The United Nations warned of a looming “unprecedented avalanche of human suffering” inside the Gaza Strip, after weeks of relentless Israeli bombing, while the General Assembly called for an “immediate humanitarian truce”.
“We are confronting an Israeli ground incursion in Beit Hanoun (in the northern Gaza Strip) and east Bureij (in the centre) and violent engagements are taking place on the ground,” Hamas’s armed wing the Ezzedine al-Qassam Brigades said.
Israeli military spokesman Major Nir Dinar told AFP: “Our troops are operating inside Gaza as they did yesterday.”
Israel launched its bombardment of Gaza after Hamas gunmen stormed across the border on October 7, killing 1,400 people, mostly civilians, and taking nearly 230 others hostage, according to Israeli officials.

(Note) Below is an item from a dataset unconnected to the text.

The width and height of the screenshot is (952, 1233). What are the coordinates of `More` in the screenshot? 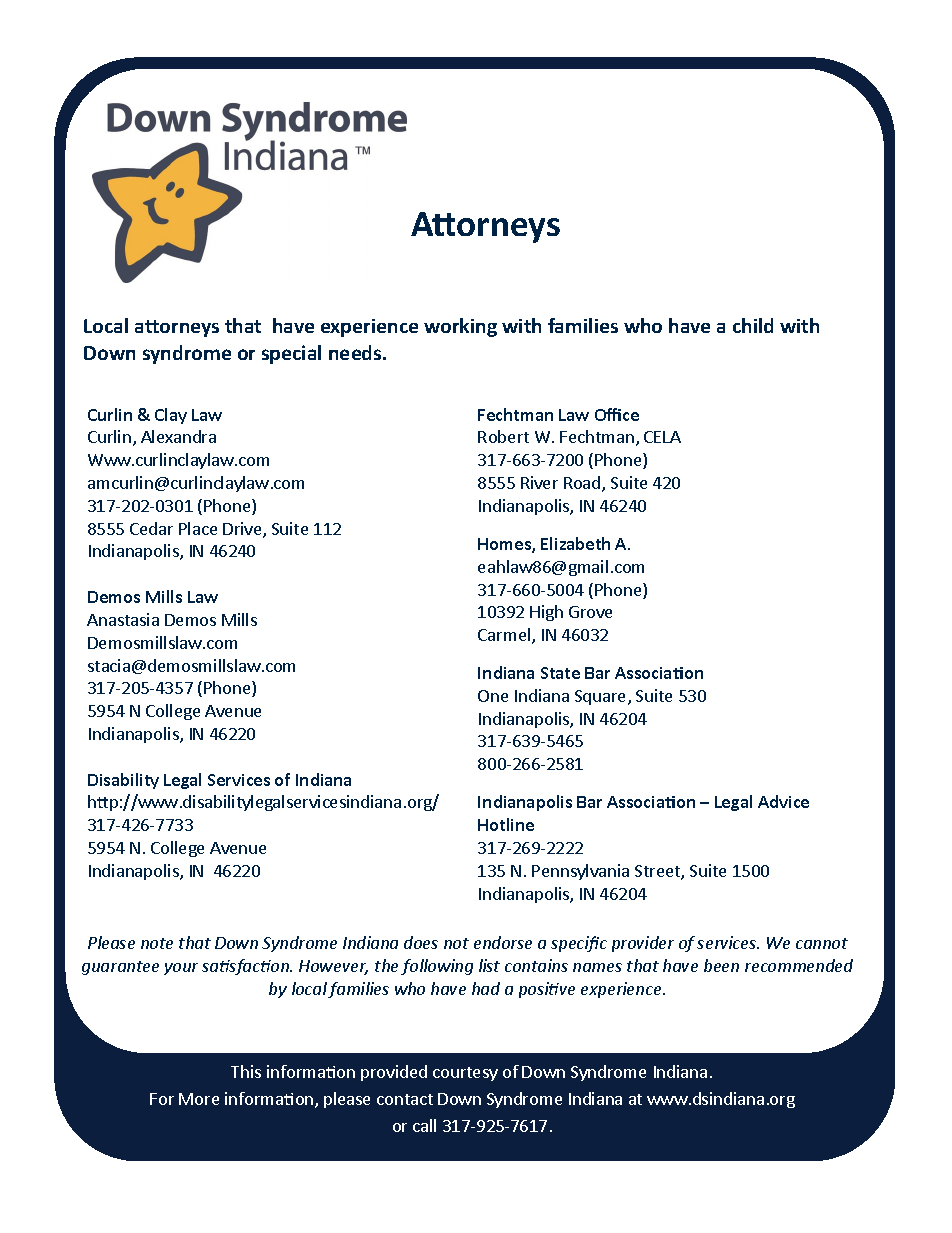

The health ministry in the Hamas-run Gaza Strip said Friday that Israeli strikes had now killed 7,326 people, more than 3,000 of them children.
With tens of thousands of troops massed along the Gaza border ahead of an expected full-blown invasion, Israeli forces had also made limited ground incursions on Wednesday and Thursday nights.
“The ground forces are extending the ground operations tonight,” military spokesman Daniel Hagari said late Friday.
The Israeli army said it had increased its strikes “in a very significant way”, while the Ezzedine al-Qassam Brigades said on Telegram it responded with “salvos of rockets”.
In overnight raids, Israeli fighter jets hit 150 “terror tunnels, underground combat spaces and additional underground infrastructure” and “several Hamas terrorists were killed”, the army said on Saturday morning.